Crise anglophone : une accalmie militaire attendue, mais l’insécurité et la précarité devraient perdurer jusqu’en 2027

Si les affrontements directs entre groupes séparatistes et forces de défense camerounaises devraient poursuivre leur recul dans les régions du Nord-Ouest et du Sud-Ouest d’ici à janvier 2027, cette évolution ne marquerait pas la fin de la crise. Selon les dernières projections de FEWS NET, les violences pourraient prendre des formes plus dispersées, tandis que les conséquences humanitaires et alimentaires continueraient de peser lourdement sur les populations.

Les violences armées dans les régions anglophones du Cameroun pourraient connaître une nouvelle phase d’évolution au cours des prochains mois. Dans ses perspectives de sécurité alimentaire publiées en juin 2026, FEWS NET estime que les affrontements entre les groupes séparatistes et les Forces armées camerounaises devraient continuer de diminuer jusqu’en janvier 2027.

Le réseau d’analyse explique cette tendance par plusieurs facteurs convergents. D’une part, les groupes séparatistes continueraient de souffrir d’un soutien populaire limité. D’autre part, leur fragmentation interne réduirait leur capacité à mener des opérations d’envergure. À cela s’ajoute le renforcement progressif des capacités opérationnelles des forces gouvernementales, qui contribuerait à contenir davantage les combats.

Pour autant, cette baisse des affrontements ne signifie pas un retour durable à la sécurité. FEWS NET estime que les groupes armés pourraient adapter leurs modes d’action afin de compenser la diminution de leurs ressources financières, notamment celles provenant de la diaspora. Les enlèvements contre rançon, les actes d’extorsion, les pillages ainsi que d’autres formes de criminalité devraient ainsi rester fréquents. En d’autres termes, le conflit évoluerait vers une violence moins frontale mais plus diffuse, susceptible d’entretenir un climat d’insécurité permanent.

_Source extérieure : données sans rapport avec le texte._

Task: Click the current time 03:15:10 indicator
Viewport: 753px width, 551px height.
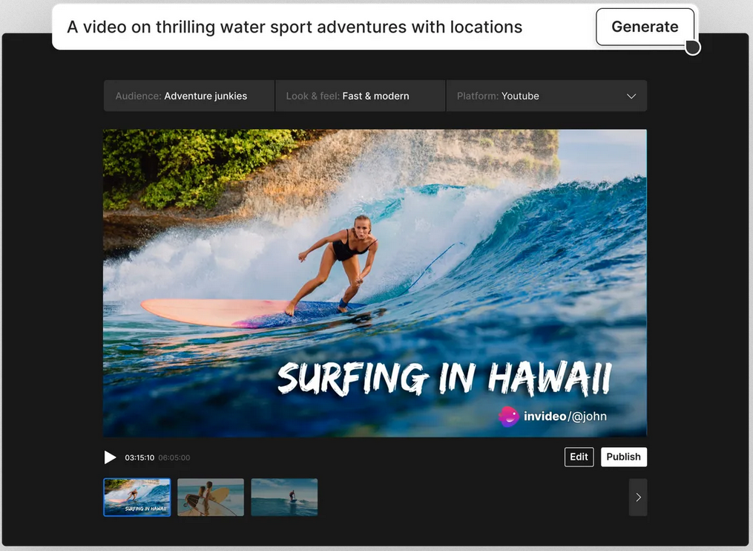Action: click(x=139, y=457)
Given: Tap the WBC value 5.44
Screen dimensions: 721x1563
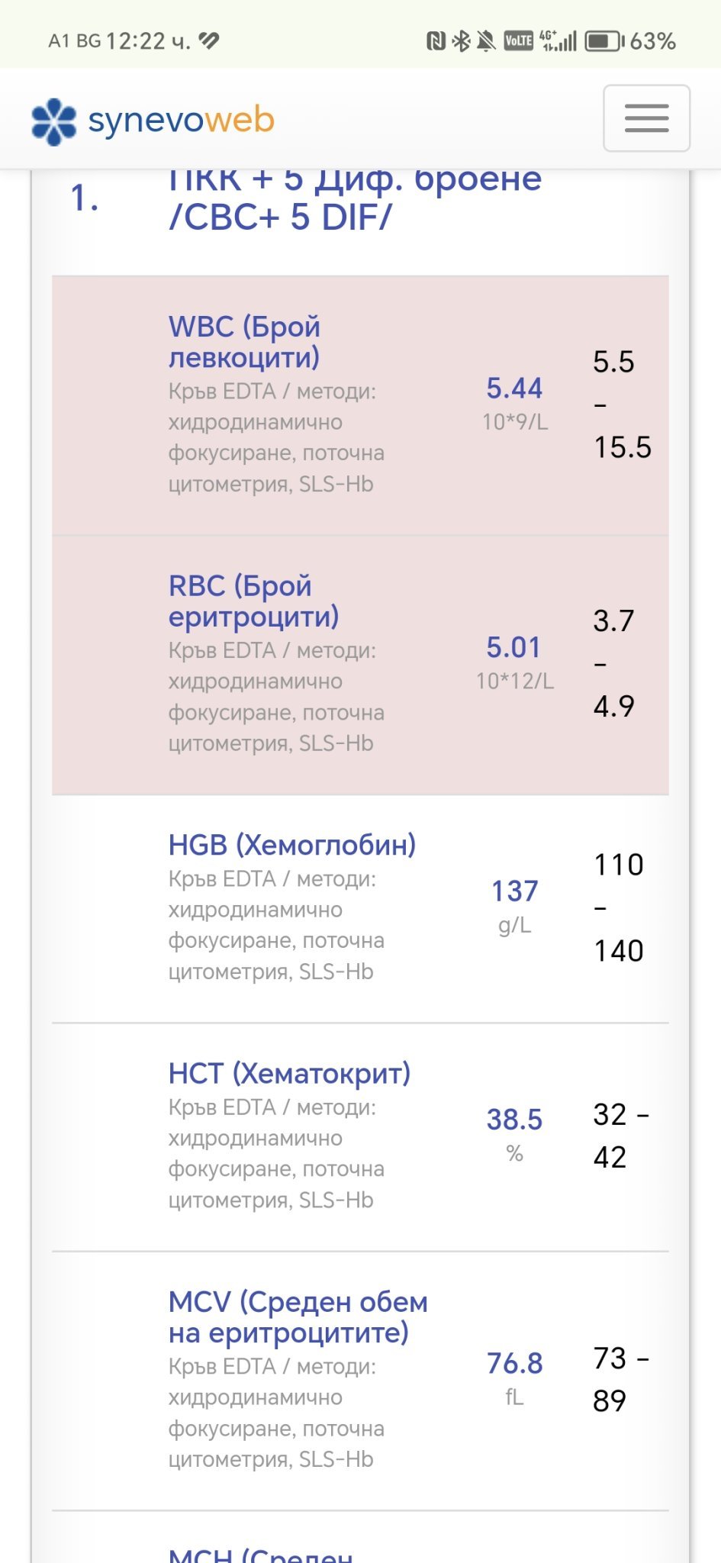Looking at the screenshot, I should coord(514,388).
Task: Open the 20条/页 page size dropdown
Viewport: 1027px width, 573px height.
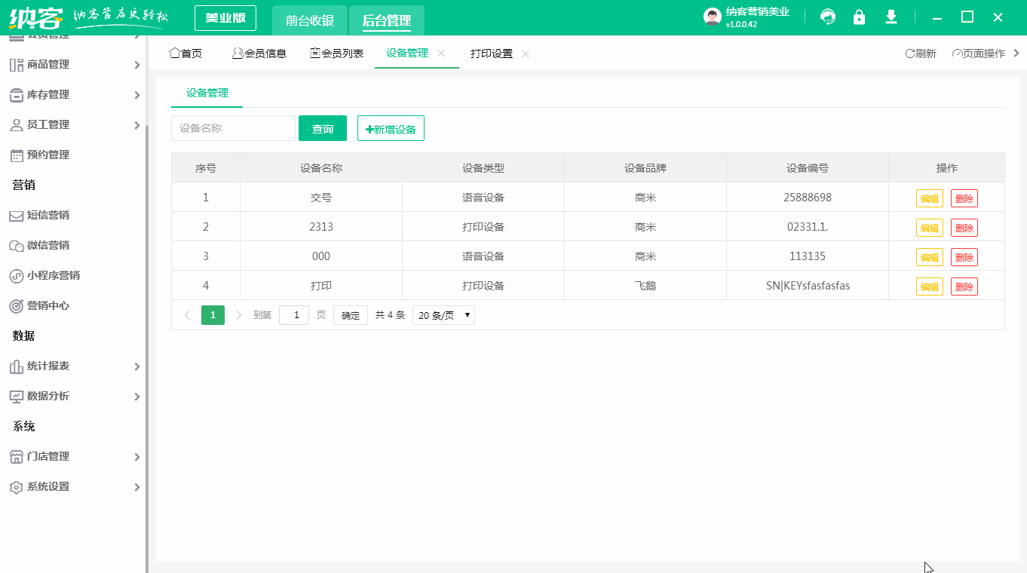Action: point(443,314)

493 400 personnes déplacées

Les conséquences humanitaires demeurent, elles aussi, particulièrement préoccupantes. En avril 2026, près de 493 400 personnes étaient encore déplacées à l’intérieur des régions du Nord-Ouest et du Sud-Ouest en raison des violences. Malgré la diminution attendue des affrontements les plus intenses, FEWS NET considère que les retours volontaires resteront limités. Les populations continueraient en effet d’être freinées par la peur, les attaques ciblées qui persistent dans certaines localités et les séquelles psychologiques laissées par plusieurs années de conflit.

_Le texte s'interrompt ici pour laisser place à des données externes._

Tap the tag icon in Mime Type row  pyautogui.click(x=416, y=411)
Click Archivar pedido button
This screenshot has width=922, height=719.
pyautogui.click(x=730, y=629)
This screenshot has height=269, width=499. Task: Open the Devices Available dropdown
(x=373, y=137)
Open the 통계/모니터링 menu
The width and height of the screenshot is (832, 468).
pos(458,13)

Cette situation continue également de fragiliser les moyens de subsistance des ménages. Dans de nombreuses zones rurales, l’accès aux terres agricoles demeure restreint en raison de l’insécurité, tandis qu’une partie importante des personnes déplacées ne dispose toujours pas d’un accès stable à des parcelles cultivables. Cette réduction des superficies exploitées se traduit par une baisse de la demande de main-d’œuvre agricole, une diminution des revenus et une dépendance accrue des ménages vis-à-vis des marchés pour leur approvisionnement alimentaire.

À ces difficultés s’ajoute une pression persistante sur les prix des denrées de base. FEWS NET relève que les prix du maïs et du riz brisé restent supérieurs à leur moyenne des cinq dernières années. Cette hausse est alimentée par plusieurs facteurs, notamment l’épuisement précoce des stocks alimentaires, les perturbations des circuits d’approvisionnement et l’augmentation des coûts de transport. Le réseau observait déjà, quelques mois plus tôt, que cette tendance concernait notamment les marchés de Bamenda et de Buea, où ces produits demeuraient plus chers que leur niveau habituel.

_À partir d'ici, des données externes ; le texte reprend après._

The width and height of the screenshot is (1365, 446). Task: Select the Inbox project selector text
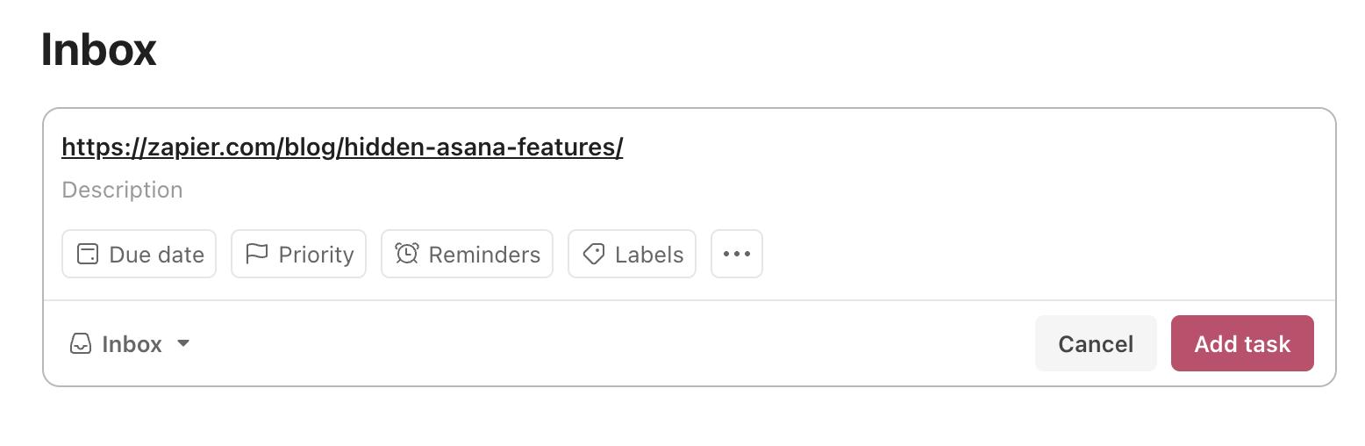point(132,344)
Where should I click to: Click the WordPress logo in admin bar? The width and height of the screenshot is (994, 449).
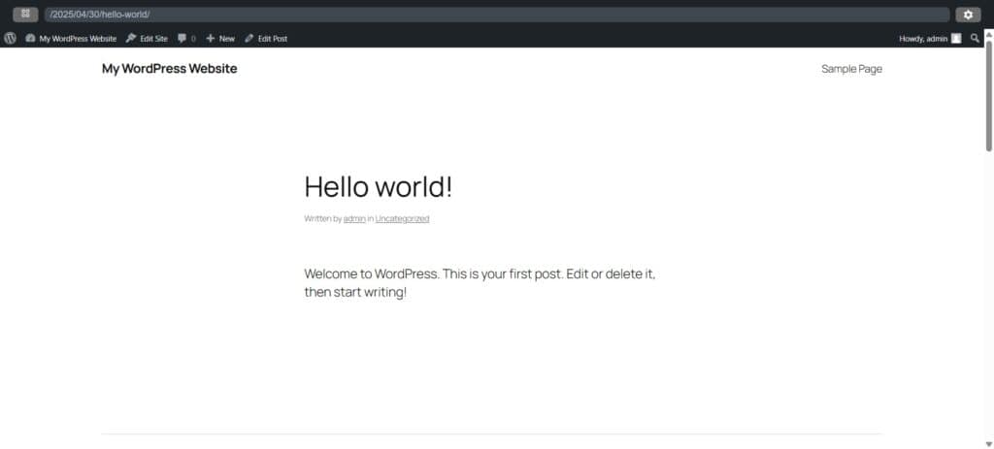click(x=10, y=38)
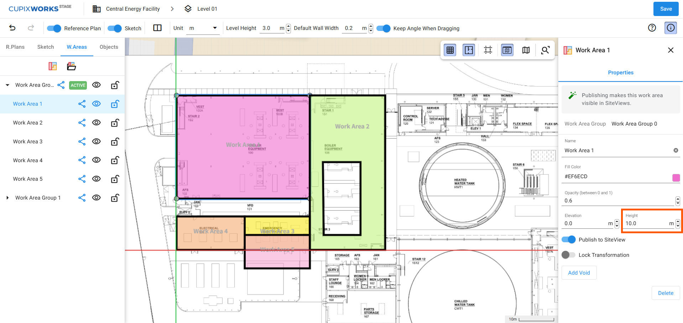The width and height of the screenshot is (683, 323).
Task: Switch to the Objects tab
Action: click(x=109, y=47)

Au final, les projections de FEWS NET dessinent le portrait d’un conflit qui se transforme plutôt qu’il ne s’éteint. Si l’intensité des affrontements armés pourrait continuer de diminuer au cours des prochains mois, les populations des régions anglophones resteraient confrontées à une insécurité quotidienne, à des difficultés économiques persistantes et à une vulnérabilité alimentaire qui continuerait de nécessiter une réponse humanitaire soutenue.